## [EXERCISE REQUIREMENTS]
Set down the stretch of the text on the tax on bank bonuses from "When angry House" through "to be unconstitutional.", copying it word for word.

A recent torrent of fury was unleashed among House members when it was discovered that bank executives in the face of a taxpayer bailout had received $165 million in bonuses on contracts signed prior to the deposit of taxpayer largesse into the banks' hands.
When angry House members passed by an overwhelming margin a measure seeking to counteract this result by taxing bonus recipients 90 percent, the issue of constitutionality was raised from some Republican circles and echoed by others within the media and legal communities.
Such an act in the view of those individuals was perceived as a punitive response by government and hence constituted a bill of attainder, a move thereby deemed to be unconstitutional.
Now, according to a New York Times March 25 article by Louise Story, "As major markets and economies careened downward last year, 25 top managers reaped a total of $11.6 billion in pay by trading above the pain in the markets, according to an annual ranking of top hedge fund earners by Institutional Investor's Alpha magazine, which comes out Wednesday."

## [INFORMATION SHOWN]
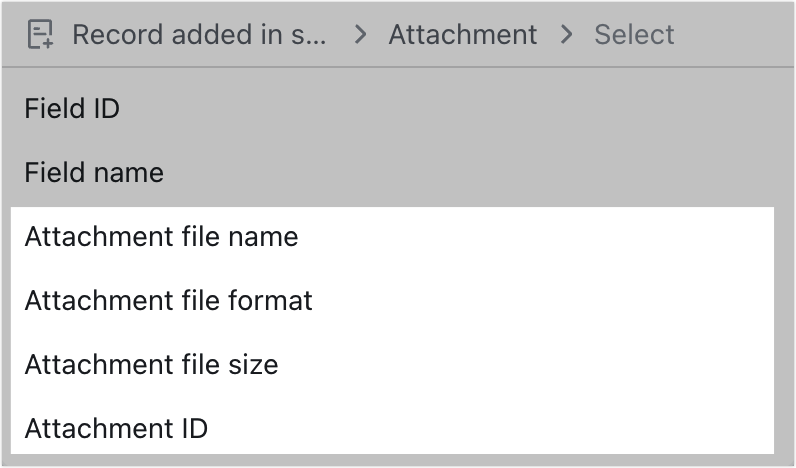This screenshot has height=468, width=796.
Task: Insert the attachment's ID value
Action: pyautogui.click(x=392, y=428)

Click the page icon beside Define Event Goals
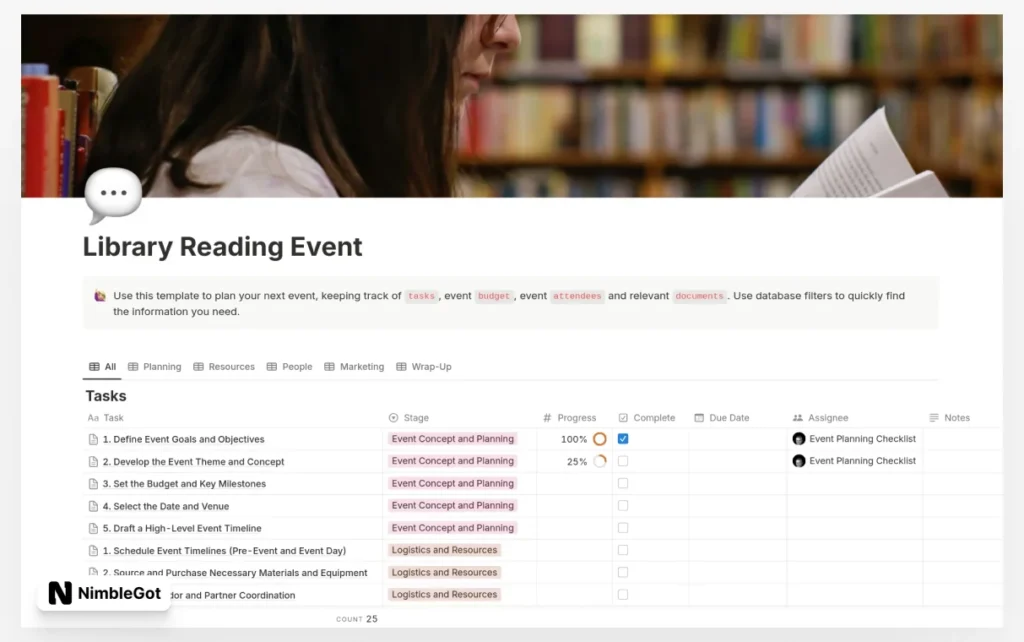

## [SOLUTION TO THE PROBLEM]
When angry House members passed by an overwhelming margin a measure seeking to counteract this result by taxing bonus recipients 90 percent, the issue of constitutionality was raised from some Republican circles and echoed by others within the media and legal communities.
Such an act in the view of those individuals was perceived as a punitive response by government and hence constituted a bill of attainder, a move thereby deemed to be unconstitutional.